If you started riding motorbikes in the ’60s, the name Rosauro “Lory” Duran probably rings a bell. Now 80, Duran was one of the hard core big bikers who belonged to an elite riders group during his time. A member of the Sagitsit rider club, he used to be the faithful wingman of now Department of Information and Communications Technology (DICT) secretary Gregorio “Gringo” Honasan and businessman Jackie Enrile during long rides.
They moved like brothers on two wheels until the group was considered outlaws after they were implicated in the series of failed coup attempts back in the ’80s. Some of their members went into hiding. Duran kept a low profile.
Being riders at heart, this group never stopped riding, especially after the smoke cleared. Duran found himself riding with different groups, particularly the Chosen Few bike club but still considered himself a Sagitsit member.
From classic machines like the BMW R50, to road-ripping Japanese street nakeds like the CB750F, Duran has tried them all. During those days money was not an issue for this group, so they just rode any bike they wanted.
Of course, none of them are getting any younger. As the years went by, they found themselves riding smaller bikes because of health issues. In the past years, Duran shifted from one scooter to another. The only time he gets to ride a big bike was when Mandaluyong mayor Benhur Abalos would ask him to take his Ducati bikes for a quick spin to make they’re in good running condition. He worked as a consultant to the Office of the Mayor, you see.

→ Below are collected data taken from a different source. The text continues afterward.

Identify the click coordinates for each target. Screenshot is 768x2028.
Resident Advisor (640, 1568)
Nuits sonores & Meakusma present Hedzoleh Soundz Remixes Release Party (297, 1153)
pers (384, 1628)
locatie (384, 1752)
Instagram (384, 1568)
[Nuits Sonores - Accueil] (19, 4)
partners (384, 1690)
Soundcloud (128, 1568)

His son, Adrian, works at the Yamaha YZone in Mandaluyong City, so the elder Duran ends up drooling over the R1 sportbikes and Tenere adventure tourer every now and then. That’s the nearest he can get to a big bike.

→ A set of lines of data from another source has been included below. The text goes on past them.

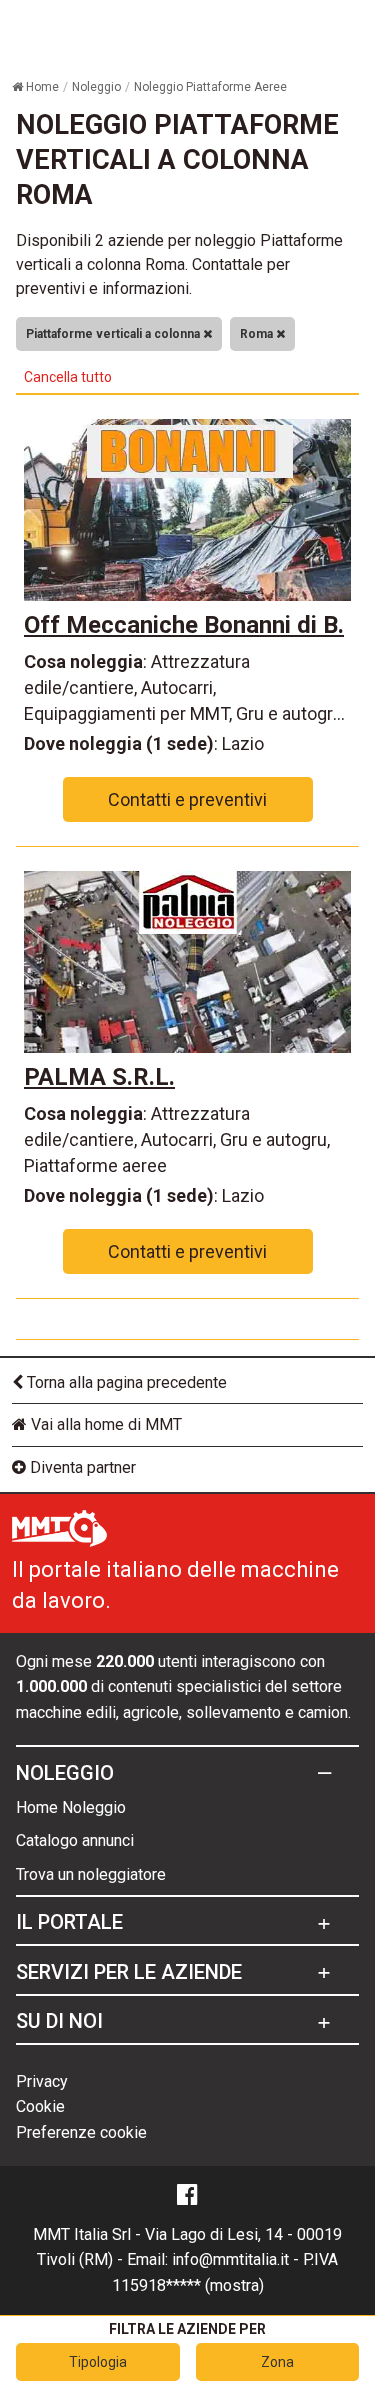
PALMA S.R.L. (99, 1077)
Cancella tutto (68, 377)
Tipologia (98, 2362)
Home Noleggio (71, 1807)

Adrian’s parents bought him his first Yamaha Serrow when he was around 13 years old. And now that he’s financially stable, he felt it was payback time.
“Dad, type mo ba yung Yamaha XSR155?” the older Duran remembered his son asking him. “Oo naman!” he blurted. First thing in the morning the next day, the two brought home this tiny yet hot-selling retro bike. It was the first bike that Duran received from his son as a gift. He’s so mesmerized by it because it really looks like its bigger siblings—the XSR700 and the XSR900. The XSR155 is priced at P162,000.
The only problem for Lory is the bike’s tall seat height. In the past Lory could ride any bike: big or small, high or low-seat, heavy or lightweight. It’s a different story now. Father and son had to do some tweaks to the seat height, front fork, and rear shock absorbers.
The last long ride of Lory was only last year when he took a Yamaha NMax to Bicol with six of his friends from the Chosen Few bike club. On their way back, Lory almost crashed his scooter into a house in Lucban, Quezon province when he fell asleep while riding.
Luckily, one of their companions blew his horn waking Lory up while his bike was already cruising on the opposite lane.
Octogenarians need close monitoring and that’s what Adrian is exactly doing now to his father. So while the Lory and his new XSR155 are in a lockdown due to the limited movement afforded to seniors at the moment, he keeps himself busy tinkering and cleaning the bike almost every hour of the day.
At least he’s very happy with his new retro bike! Congratulations, Lory Duran!